Aengus Fanning
THE beginning of the year was marked by a vary sad event in the life of this paper. On January 17, Aengus Fanning, legendary editor of the Sunday Independent, died after a battle with cancer. At his funeral, his wife Anne Harris, who had just lost a partner in life and in work, summed up his singular life and storied career:
“He lived a life red in tooth and claw… He was ever alert to conventional wisdom in order to slap it down. Aengus’s boredom threshold has been much commented upon and much misunderstood. He hated what he called the 'bleedin’ obvious' and loved anything original, no matter how tiny or simple…
“His core belief, his only belief,” she said, “was Kant’s 'out of the crooked timber of humanity, no straight thing is ever made'.”
Aengus knew this ‘crooked timber’ came as much from the journalist as the subject.
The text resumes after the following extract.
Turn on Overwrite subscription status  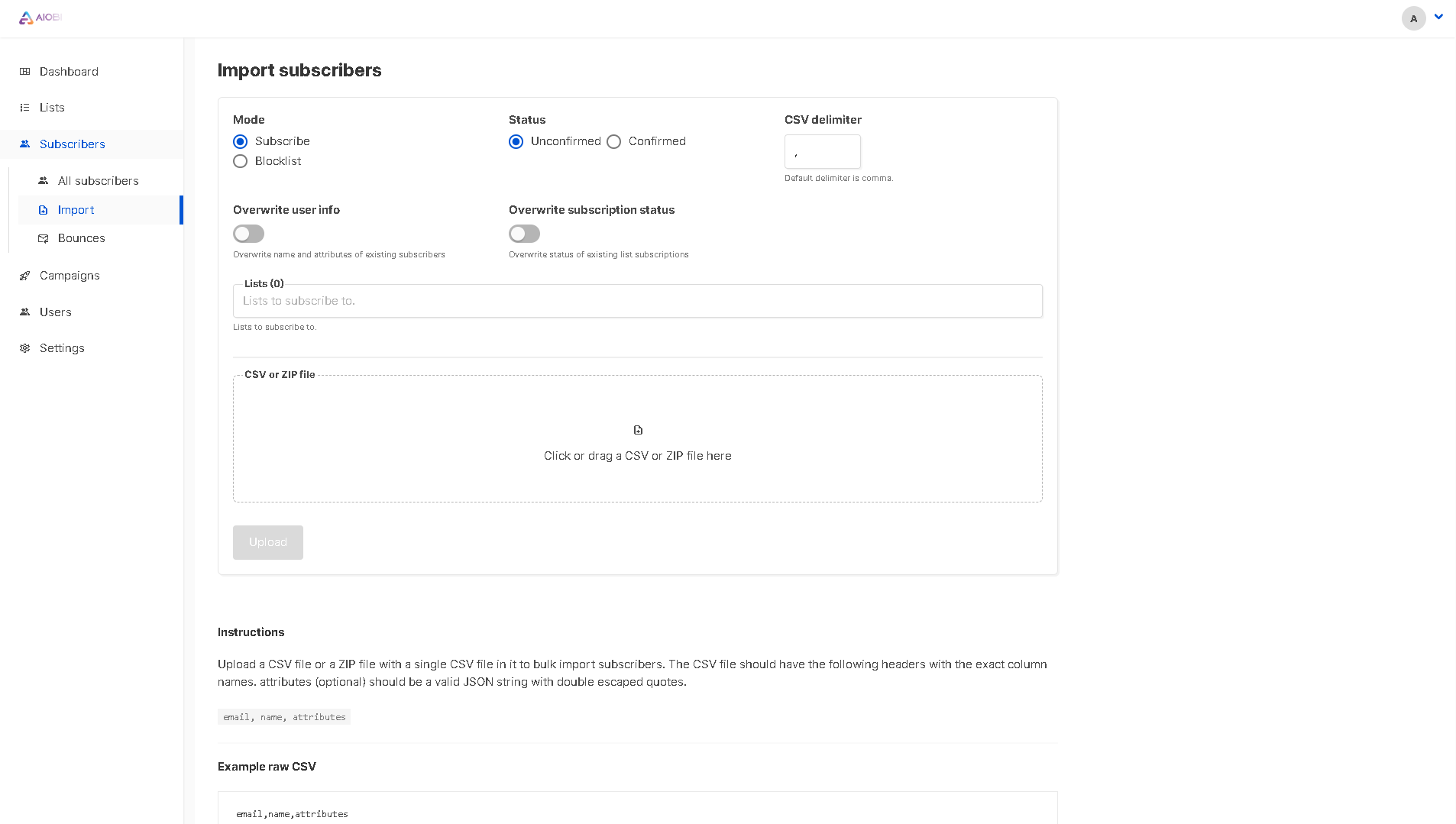point(524,234)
As editor, he assembled a broad church of writers whose own lives and personalities often became part of the story.
During his tenure, the paper challenged received truths about Irish life and shone a light on unseen corners of our society. It was an approach that inspired criticism and admiration but under his stewardship, the Sunday Independent increasingly influenced the national conversation and enjoyed unprecedented commercial success.
As tributes poured in last January, he was remembered as a wit, a bon vivant and raconteur. But these were the public faces. The private man was introspective, loving and devoted, most of all to Anne and to his sons by his late wife Mary. He is deeply missed.